Tweed Inc. entered into a non-binding letter of intent to acquire LW Capital Pool Inc. (TSXV:LWI.H) from ZIM Corporation (OTCPK:ZIMC.F) and others in a reverse merger transaction on January 2, 2014. On March 18, 2014, Tweed Inc. signed a definitive agreement to acquire LW Capital Pool Inc. in a reverse merger transaction. Under the terms of the agreement, Tweed proposes to acquire all of the issued and outstanding securities of LW Capital and LW Capital will issue approximately 135 million LW common shares, it is currently expected that the current holders of LW common shares will hold approximately 4.3% of the outstanding common shares post closing, with shareholders of Tweed holding 95.7%. As part of consideration, ZIM received 20,000 shares of Tweed. LW CPI will also issue options to purchase common shares of LW CPI in exchange for outstanding options to purchase shares of Tweed. On closing of the Transaction LW Capital Pool will change its name to Tweed Marijuana Inc.

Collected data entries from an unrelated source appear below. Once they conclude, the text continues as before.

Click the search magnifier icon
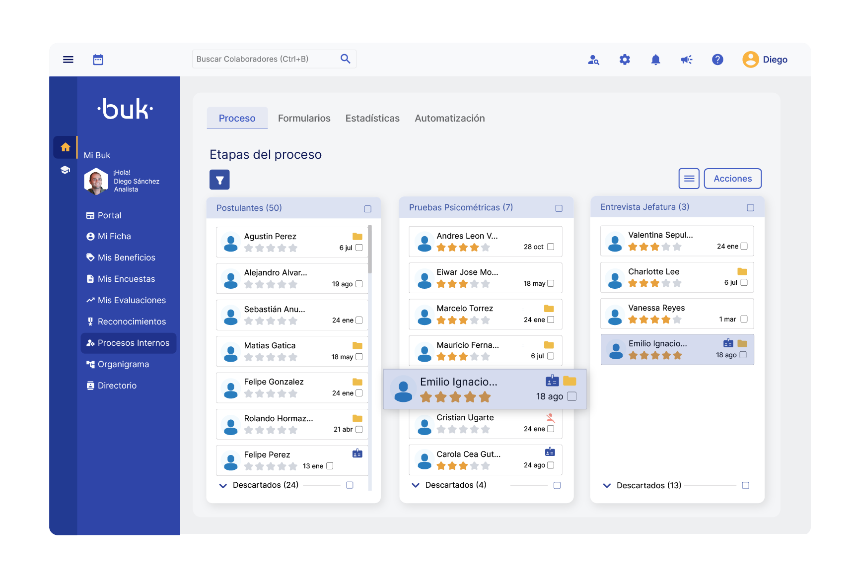coord(346,59)
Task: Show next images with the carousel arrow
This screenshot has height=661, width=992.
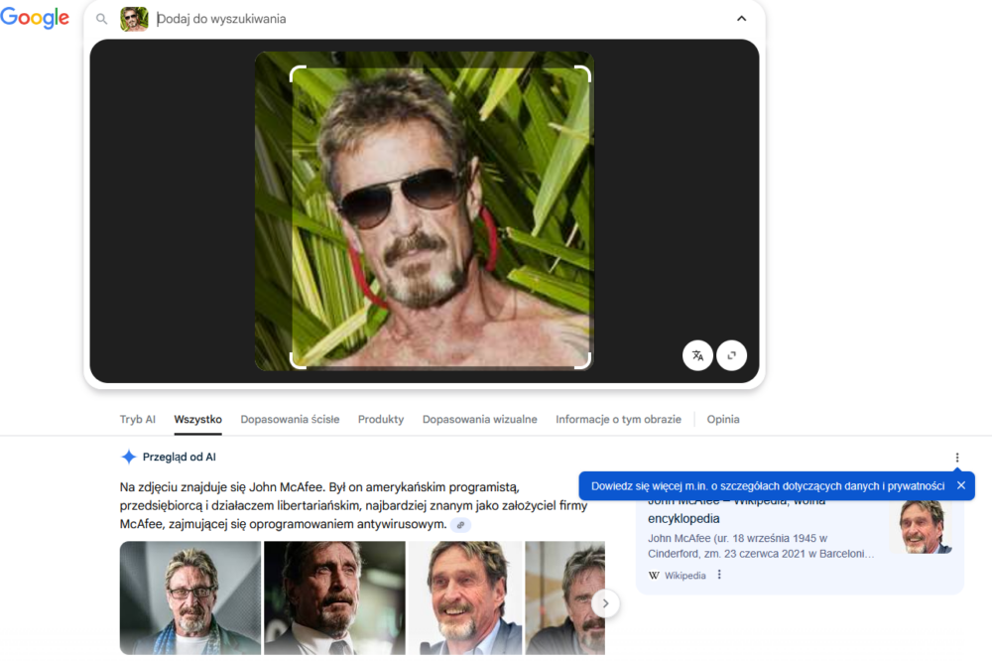Action: pos(605,603)
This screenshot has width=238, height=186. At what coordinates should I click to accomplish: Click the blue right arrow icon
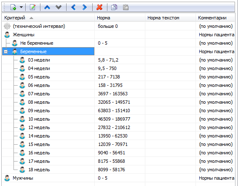coord(84,7)
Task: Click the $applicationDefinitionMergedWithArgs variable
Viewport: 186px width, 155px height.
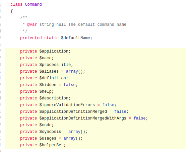Action: 83,118
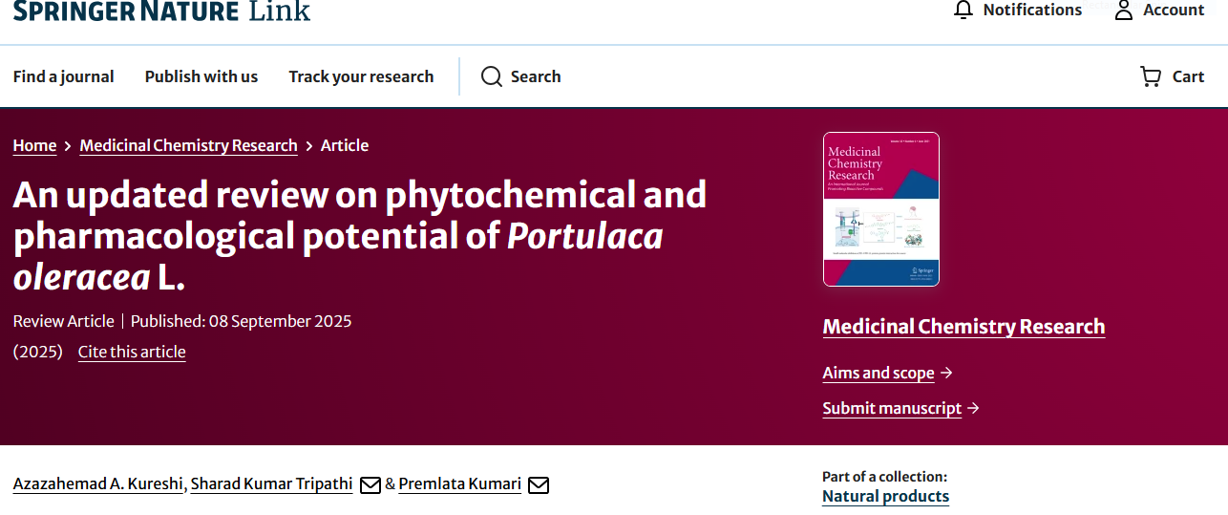Open Medicinal Chemistry Research breadcrumb link

(188, 145)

The transaction is subject to regulatory approval, shareholder approval, negotiation and execution of a definitive agreement, approval of the TSXV and standard closing conditions, approval of the definitive agreement by the Directors of each of LW and Tweed and completion of due diligence investigations to the satisfaction of each of LW and Tweed, majority of the minority shareholder approval, completion of a private placement in at least such minimum amount, listing of shares of LW Capital Pool issuable as consideration and resignation of officers and Directors of LW Capital Pool.